TASK GOAL: Below are the records. List every line holding the word "will".

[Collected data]
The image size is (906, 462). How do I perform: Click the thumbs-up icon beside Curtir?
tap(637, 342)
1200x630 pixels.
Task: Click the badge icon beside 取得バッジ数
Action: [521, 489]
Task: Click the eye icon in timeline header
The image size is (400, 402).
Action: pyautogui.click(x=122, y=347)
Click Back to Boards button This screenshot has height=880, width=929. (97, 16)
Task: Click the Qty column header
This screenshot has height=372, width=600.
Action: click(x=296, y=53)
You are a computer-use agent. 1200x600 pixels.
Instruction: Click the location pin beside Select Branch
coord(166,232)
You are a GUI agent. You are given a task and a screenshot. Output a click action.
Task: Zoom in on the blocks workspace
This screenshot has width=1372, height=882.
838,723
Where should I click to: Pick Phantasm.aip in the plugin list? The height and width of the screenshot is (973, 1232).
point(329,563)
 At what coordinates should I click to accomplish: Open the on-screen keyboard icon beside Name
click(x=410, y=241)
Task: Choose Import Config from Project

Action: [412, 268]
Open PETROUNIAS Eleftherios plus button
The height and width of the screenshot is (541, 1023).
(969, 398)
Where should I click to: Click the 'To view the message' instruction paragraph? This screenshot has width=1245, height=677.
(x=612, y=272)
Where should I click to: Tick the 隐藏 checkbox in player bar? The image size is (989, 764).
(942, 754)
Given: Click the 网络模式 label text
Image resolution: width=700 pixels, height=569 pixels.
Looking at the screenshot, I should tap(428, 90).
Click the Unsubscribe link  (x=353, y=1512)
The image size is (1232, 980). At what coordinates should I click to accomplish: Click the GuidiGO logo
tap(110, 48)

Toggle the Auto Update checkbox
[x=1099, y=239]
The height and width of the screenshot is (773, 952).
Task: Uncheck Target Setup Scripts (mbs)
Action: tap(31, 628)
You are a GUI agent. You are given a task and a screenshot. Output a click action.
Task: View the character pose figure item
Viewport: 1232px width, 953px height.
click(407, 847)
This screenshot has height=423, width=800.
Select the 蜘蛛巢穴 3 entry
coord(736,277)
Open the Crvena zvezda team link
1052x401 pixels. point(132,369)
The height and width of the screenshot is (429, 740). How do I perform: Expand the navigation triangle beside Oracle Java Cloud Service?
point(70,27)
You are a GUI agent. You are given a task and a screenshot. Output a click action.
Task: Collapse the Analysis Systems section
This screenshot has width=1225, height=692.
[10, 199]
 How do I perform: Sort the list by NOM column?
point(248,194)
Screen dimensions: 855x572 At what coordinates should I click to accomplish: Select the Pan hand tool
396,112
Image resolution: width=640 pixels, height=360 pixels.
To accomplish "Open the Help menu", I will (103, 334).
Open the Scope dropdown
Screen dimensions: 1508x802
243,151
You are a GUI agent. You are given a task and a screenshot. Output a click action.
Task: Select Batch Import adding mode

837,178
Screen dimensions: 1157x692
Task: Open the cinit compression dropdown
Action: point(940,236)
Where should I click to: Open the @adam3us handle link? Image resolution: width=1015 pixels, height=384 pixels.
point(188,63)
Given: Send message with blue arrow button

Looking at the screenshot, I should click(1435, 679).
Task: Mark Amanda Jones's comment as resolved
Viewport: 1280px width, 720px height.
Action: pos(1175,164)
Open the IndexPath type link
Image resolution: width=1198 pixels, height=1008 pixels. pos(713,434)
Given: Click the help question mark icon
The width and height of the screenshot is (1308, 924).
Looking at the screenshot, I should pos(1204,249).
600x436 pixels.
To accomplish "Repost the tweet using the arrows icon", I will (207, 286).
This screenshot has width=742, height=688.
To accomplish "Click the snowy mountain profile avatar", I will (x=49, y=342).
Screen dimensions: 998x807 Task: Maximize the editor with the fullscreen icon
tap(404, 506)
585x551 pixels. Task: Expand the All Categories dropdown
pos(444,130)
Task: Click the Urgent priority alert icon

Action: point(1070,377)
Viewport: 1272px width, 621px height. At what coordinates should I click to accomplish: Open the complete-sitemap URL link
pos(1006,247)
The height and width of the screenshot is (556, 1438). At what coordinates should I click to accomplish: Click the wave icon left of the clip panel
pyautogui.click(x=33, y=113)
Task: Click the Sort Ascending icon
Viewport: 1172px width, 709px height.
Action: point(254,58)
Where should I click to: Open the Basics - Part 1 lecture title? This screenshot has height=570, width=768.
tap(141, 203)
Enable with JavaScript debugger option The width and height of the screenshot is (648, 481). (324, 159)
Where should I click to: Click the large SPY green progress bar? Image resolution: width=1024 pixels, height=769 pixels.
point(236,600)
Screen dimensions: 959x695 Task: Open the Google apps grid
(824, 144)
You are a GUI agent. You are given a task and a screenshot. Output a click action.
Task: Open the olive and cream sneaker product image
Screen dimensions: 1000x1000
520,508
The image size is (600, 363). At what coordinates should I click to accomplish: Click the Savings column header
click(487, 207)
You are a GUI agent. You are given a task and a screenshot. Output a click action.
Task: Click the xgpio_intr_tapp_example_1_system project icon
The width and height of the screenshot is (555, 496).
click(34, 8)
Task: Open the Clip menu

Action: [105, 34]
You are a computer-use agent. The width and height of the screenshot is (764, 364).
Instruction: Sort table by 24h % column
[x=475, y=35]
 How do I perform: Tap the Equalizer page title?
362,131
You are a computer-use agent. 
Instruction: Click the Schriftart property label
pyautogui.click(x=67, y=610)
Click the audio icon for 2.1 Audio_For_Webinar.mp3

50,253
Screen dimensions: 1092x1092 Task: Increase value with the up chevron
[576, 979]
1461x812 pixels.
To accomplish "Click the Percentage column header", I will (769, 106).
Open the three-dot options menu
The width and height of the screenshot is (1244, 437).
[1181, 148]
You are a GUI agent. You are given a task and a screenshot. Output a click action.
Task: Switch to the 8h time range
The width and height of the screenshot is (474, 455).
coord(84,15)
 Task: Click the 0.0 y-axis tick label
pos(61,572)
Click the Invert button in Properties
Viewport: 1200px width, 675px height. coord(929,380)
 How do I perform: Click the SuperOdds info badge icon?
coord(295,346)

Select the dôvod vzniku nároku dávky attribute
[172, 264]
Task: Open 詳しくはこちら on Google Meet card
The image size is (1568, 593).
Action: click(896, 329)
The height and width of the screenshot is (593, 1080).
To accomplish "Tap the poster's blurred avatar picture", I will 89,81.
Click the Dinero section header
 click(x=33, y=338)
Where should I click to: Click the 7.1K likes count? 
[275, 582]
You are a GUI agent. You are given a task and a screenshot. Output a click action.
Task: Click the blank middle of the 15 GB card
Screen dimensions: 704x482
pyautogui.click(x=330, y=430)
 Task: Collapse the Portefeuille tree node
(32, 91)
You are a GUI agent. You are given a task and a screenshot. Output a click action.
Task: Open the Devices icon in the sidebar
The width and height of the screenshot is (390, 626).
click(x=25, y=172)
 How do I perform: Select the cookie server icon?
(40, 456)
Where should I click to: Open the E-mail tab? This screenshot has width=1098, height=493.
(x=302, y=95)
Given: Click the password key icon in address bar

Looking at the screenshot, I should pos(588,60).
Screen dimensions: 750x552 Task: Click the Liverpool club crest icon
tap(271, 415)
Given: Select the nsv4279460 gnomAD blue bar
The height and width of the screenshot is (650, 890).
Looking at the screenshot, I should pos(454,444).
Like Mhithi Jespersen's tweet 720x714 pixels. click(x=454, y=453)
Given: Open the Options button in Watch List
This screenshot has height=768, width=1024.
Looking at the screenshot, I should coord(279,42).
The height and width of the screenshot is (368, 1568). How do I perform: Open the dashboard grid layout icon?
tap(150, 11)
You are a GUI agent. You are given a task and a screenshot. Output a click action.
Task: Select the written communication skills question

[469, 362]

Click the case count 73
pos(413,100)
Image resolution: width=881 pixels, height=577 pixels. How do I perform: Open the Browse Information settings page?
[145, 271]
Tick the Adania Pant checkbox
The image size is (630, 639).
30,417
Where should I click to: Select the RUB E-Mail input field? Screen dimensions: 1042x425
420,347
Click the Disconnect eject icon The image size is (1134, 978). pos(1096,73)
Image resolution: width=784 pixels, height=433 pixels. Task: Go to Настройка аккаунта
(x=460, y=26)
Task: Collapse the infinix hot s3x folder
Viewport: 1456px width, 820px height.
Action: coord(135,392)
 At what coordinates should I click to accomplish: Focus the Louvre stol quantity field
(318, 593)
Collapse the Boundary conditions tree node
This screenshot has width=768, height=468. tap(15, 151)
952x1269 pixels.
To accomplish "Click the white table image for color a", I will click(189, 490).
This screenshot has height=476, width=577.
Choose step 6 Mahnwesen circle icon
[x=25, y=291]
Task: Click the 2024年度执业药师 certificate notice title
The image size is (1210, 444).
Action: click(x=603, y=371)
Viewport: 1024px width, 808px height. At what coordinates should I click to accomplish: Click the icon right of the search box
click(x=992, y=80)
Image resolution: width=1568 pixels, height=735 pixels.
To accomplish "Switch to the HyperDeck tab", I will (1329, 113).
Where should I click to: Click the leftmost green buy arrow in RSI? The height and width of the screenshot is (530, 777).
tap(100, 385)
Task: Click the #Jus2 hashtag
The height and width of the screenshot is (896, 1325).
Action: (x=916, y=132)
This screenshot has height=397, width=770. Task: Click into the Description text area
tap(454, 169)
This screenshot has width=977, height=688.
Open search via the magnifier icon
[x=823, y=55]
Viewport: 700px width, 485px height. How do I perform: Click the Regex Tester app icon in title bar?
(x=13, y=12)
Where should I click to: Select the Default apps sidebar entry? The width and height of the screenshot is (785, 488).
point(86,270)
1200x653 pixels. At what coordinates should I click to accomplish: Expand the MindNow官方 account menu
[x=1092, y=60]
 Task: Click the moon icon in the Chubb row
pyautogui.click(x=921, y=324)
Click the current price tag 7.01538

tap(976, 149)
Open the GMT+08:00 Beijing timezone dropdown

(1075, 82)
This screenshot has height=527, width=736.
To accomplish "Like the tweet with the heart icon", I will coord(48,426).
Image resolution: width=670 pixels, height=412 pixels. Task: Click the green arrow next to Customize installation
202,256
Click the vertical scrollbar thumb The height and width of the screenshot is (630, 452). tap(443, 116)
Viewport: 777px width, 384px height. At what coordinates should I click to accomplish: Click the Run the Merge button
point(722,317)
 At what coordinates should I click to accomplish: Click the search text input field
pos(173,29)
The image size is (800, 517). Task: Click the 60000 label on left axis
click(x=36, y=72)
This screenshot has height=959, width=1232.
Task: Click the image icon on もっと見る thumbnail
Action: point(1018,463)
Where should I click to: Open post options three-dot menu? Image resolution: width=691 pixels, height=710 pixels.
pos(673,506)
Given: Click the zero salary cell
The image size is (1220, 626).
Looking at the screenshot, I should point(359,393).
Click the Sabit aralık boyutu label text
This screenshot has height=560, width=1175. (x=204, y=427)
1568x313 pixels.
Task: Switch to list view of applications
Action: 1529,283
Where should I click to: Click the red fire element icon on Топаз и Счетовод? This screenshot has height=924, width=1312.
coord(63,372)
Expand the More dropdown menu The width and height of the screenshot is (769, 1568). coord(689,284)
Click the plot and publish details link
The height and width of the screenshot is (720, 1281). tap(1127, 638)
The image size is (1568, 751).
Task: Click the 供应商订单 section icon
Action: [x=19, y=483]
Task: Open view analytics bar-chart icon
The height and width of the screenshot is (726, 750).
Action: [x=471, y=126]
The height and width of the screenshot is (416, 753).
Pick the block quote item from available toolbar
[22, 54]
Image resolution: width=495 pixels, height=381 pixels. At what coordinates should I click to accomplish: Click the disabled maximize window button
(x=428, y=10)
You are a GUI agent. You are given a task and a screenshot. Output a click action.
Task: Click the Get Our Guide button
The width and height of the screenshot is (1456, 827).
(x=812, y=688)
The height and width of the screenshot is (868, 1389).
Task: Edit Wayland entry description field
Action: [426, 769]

WRITTEN RESPONSE:
To accomplish "Open the Help menu", I will (103, 334).
To accomplish "Repost the tweet using the arrows icon", I will (207, 286).
To accomplish "Click the snowy mountain profile avatar", I will (x=49, y=342).
To accomplish "Click the Percentage column header", I will (769, 106).
To accomplish "Tap the poster's blurred avatar picture", I will 89,81.
To accomplish "Click the white table image for color a", I will click(189, 490).
To accomplish "Switch to the HyperDeck tab", I will (1329, 113).
To accomplish "Like the tweet with the heart icon", I will coord(48,426).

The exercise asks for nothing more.